In June of 2007 the couple found out they were expecting again, only to miscarry their "Peanut Shelbe" in September. The couple was exhausted and felt hopeless at trying. To their amazement, they found out they were expecting once again in January of 2008, shortly after what would have been Shannon's first birthday. At the first ultrasound, the couple received the shock of their life - twins. In August of 2008, Kate delivered the twins girl 6 weeks premature. Grace Kathleen and Lily Anne spent two weeks in the NICU at Magee-Women's Hospital. Grace needed no extra support, she was monitored until her weight of 5lbs was met and she was released. Lily needed CPAP. She remained on a heart monitor after her arrival home for one month. Both girls are now home, happy and healthy.
Kate knows what it is like to sit in a NICU and have nothing to do but stare. She was been through the best outcome and the worst. For her, the small things she was able to hold on to in the NICU continues to bring her much comfort. She always wished she had more to remember Shannon by and loves to be able to provide these items to parents. Project Sweet Pea holds a special place in her heart.
Sunday, October 18, 2009
Gabriel's Mom, Corin and grandmom, Jeanne started making gift bags for Women and Infants NICU (Rhode Island), Mass General Hospital NICU(Massachusetts), Lawrence and Memorial NICU (Connecticut). Corin met with two of her friends, whom are also NICU Moms, and from there Project Sweet Pea began.
Here is Gabriel's story:
Gabriel was born on November 18, 2006 with an undiagnosed Congenital Diaphragmatic Hernia (CDH), a life threatening birth defect. CDH affects 1 in 2500 babies. Only 50% survive. Our little boy spent his life in 3 different hospitals enduring multiple surgeries and procedures while he fought for life for 55 days before earning his wings. He passed away peacefully in the arms of his parents on January 12, 2007. He will always be loved and missed.

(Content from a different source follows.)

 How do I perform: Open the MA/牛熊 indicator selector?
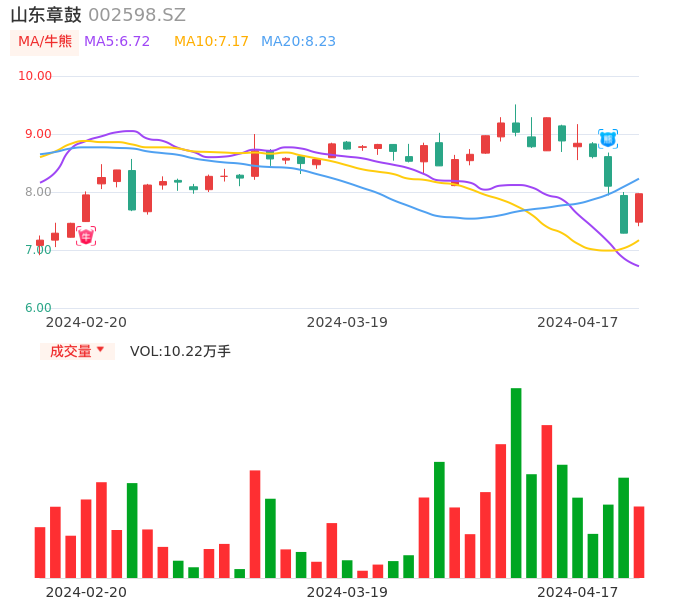pyautogui.click(x=45, y=42)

Gabriel's little sister, Makayla, was born on February 15, 2008. At 10lbs 4 oz she made her way into the world through a difficult delivery. She recovered quickly and luckily only had to spend two days in the NICU before coming home. We know how blessed we are to have our little girl healthy and happy, and never take a moment for granted.
Thursday, October 15, 2009
This project was started by a group of parents who have one thing in common, we have all experienced what it is like having a critically ill child in the ICU. Through our experience we came together for support and comfort. Now it is our turn to give back.
Our goal is simple: To provide gift bags that give a touch of comfort to someone in need and let them know they are not alone.